(Data for this exercise Opens)

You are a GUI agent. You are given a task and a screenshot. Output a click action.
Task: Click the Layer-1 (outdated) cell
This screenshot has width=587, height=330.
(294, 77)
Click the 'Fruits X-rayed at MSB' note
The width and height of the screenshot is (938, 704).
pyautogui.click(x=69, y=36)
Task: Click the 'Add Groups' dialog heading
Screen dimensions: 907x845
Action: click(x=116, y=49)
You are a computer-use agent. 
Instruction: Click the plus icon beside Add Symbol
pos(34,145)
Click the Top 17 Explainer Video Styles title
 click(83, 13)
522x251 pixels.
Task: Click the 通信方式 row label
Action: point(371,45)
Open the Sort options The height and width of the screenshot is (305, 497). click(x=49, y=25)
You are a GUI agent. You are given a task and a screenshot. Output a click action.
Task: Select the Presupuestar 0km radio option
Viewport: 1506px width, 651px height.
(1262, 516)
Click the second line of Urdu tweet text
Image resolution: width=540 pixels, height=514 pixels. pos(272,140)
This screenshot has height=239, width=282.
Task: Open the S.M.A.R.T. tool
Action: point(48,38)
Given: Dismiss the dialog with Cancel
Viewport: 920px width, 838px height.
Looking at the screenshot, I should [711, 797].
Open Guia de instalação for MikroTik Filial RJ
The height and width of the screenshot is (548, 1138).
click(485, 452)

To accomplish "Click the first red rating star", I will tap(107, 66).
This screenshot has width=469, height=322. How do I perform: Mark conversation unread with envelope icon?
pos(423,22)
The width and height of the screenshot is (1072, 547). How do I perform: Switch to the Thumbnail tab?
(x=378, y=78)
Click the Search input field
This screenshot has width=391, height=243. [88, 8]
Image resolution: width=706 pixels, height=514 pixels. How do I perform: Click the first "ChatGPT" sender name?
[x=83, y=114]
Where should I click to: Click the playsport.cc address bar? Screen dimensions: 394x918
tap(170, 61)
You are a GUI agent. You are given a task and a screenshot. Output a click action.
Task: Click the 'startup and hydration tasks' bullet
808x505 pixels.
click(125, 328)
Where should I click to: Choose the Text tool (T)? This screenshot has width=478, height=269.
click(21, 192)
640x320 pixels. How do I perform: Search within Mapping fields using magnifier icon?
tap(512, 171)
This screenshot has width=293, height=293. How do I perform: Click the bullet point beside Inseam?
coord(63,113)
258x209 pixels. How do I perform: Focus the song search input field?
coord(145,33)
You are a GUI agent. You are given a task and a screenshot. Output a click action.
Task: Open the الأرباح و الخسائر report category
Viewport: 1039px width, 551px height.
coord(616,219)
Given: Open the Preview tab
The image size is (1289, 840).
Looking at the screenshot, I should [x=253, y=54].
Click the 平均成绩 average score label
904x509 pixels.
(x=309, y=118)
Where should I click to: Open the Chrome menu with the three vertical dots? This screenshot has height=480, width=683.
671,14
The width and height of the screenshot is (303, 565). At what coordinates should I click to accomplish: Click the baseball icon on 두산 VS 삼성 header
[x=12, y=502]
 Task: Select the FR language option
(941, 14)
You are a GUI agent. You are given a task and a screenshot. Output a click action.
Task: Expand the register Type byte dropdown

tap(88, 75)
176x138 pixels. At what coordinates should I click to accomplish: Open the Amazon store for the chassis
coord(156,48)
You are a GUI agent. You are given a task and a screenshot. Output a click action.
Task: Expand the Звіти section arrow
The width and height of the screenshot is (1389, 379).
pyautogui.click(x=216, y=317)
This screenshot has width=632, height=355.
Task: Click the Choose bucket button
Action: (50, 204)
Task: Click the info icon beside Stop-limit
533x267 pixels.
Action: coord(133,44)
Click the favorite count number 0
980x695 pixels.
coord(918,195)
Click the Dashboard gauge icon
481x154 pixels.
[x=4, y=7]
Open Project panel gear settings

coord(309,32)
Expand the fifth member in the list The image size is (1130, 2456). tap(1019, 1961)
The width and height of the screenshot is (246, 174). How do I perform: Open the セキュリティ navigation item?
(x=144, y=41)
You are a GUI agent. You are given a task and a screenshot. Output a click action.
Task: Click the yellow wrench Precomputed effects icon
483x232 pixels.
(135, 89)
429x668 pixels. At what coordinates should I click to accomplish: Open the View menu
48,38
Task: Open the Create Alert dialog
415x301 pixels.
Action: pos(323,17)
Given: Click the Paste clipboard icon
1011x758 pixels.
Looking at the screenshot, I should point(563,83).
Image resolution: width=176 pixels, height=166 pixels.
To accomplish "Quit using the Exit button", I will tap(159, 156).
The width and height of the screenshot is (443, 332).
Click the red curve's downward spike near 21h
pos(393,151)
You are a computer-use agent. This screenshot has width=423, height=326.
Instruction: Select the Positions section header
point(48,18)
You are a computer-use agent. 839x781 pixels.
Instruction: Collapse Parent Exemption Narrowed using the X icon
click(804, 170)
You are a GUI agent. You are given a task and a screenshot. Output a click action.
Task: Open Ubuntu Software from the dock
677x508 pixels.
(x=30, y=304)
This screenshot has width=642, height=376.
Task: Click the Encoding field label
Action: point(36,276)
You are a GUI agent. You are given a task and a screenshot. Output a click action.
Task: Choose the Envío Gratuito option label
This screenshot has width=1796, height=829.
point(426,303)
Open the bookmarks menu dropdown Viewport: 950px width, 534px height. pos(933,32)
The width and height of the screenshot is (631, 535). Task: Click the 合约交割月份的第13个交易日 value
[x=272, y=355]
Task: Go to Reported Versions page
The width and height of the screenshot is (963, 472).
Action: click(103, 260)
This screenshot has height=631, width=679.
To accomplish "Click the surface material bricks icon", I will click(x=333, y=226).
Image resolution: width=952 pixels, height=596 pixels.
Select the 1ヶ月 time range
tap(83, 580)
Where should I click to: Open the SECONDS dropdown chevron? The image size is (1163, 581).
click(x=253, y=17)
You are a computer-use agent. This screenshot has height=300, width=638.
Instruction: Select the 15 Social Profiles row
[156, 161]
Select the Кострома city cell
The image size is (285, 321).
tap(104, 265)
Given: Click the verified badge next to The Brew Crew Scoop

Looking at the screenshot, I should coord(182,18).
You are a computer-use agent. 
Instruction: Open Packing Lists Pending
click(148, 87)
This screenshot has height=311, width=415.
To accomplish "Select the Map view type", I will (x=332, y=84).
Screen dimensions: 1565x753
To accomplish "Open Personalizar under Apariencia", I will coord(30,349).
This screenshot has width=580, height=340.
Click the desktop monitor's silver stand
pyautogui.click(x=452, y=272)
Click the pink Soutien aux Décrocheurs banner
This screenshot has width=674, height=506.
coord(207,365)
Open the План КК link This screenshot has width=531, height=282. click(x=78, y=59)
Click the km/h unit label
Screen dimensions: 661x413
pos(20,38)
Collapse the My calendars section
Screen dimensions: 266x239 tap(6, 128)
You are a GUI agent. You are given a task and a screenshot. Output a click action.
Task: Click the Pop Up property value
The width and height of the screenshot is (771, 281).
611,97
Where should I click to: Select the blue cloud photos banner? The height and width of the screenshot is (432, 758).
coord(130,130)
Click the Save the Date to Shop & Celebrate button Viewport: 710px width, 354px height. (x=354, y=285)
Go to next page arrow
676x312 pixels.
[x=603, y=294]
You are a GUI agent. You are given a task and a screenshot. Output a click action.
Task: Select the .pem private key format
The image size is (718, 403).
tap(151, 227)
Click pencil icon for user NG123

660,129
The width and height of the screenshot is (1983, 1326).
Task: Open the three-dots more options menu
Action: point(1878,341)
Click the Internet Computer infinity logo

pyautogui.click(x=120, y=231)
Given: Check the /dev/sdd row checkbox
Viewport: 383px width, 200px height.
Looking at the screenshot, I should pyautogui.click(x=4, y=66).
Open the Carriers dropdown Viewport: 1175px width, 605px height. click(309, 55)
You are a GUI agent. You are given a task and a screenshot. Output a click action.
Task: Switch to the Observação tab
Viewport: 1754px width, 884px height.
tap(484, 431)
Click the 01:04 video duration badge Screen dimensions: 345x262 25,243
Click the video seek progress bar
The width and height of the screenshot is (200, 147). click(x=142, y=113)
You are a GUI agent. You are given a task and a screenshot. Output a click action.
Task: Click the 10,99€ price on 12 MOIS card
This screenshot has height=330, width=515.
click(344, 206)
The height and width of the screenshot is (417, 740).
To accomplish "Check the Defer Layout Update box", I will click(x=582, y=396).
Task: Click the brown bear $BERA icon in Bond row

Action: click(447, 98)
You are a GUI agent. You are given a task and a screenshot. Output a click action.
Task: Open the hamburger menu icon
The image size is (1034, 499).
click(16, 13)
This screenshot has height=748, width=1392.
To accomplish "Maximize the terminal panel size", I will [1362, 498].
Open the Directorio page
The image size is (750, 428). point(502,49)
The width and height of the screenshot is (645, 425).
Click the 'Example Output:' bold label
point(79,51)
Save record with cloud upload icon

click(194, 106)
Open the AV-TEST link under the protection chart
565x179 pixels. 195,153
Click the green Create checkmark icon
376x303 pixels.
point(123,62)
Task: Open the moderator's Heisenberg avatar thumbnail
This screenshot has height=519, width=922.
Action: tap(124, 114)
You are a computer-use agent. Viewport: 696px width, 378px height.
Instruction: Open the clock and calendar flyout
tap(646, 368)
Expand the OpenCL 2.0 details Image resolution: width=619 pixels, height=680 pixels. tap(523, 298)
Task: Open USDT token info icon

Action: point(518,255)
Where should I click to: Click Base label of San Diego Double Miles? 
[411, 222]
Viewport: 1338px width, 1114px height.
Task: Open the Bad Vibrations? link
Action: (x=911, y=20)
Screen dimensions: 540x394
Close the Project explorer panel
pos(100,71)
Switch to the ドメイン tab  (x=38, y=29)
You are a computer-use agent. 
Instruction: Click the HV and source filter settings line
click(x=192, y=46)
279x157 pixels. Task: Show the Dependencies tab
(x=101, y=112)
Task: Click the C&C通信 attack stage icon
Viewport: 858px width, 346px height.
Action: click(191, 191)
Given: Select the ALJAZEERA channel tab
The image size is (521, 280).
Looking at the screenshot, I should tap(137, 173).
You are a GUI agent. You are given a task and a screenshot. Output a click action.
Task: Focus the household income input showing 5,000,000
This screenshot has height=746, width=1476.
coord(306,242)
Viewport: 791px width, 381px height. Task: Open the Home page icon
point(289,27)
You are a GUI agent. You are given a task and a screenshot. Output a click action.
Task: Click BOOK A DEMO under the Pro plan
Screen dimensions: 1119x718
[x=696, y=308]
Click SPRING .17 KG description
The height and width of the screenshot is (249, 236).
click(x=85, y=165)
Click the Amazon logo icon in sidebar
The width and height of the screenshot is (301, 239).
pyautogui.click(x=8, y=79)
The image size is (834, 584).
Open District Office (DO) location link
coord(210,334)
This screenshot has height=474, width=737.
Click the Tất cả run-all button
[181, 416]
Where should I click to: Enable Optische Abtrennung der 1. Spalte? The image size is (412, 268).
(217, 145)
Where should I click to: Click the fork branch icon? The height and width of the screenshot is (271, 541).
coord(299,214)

(Data for this exercise Closes)

> **What this task involves**:
Restate, word for word and with nothing added, the lines from the beginning of the records above through the line that contains "Given: Dismiss the dialog with Cancel".

> **Solution to this exercise**:
You are a GUI agent. You are given a task and a screenshot. Output a click action.
Task: Click the Layer-1 (outdated) cell
This screenshot has width=587, height=330.
(294, 77)
Click the 'Fruits X-rayed at MSB' note
The width and height of the screenshot is (938, 704).
pyautogui.click(x=69, y=36)
Task: Click the 'Add Groups' dialog heading
Screen dimensions: 907x845
Action: click(x=116, y=49)
You are a computer-use agent. 
Instruction: Click the plus icon beside Add Symbol
pos(34,145)
Click the Top 17 Explainer Video Styles title
 click(83, 13)
522x251 pixels.
Task: Click the 通信方式 row label
Action: point(371,45)
Open the Sort options The height and width of the screenshot is (305, 497). click(x=49, y=25)
You are a GUI agent. You are given a task and a screenshot. Output a click action.
Task: Select the Presupuestar 0km radio option
Viewport: 1506px width, 651px height.
(1262, 516)
Click the second line of Urdu tweet text
Image resolution: width=540 pixels, height=514 pixels. pos(272,140)
This screenshot has height=239, width=282.
Task: Open the S.M.A.R.T. tool
Action: point(48,38)
Given: Dismiss the dialog with Cancel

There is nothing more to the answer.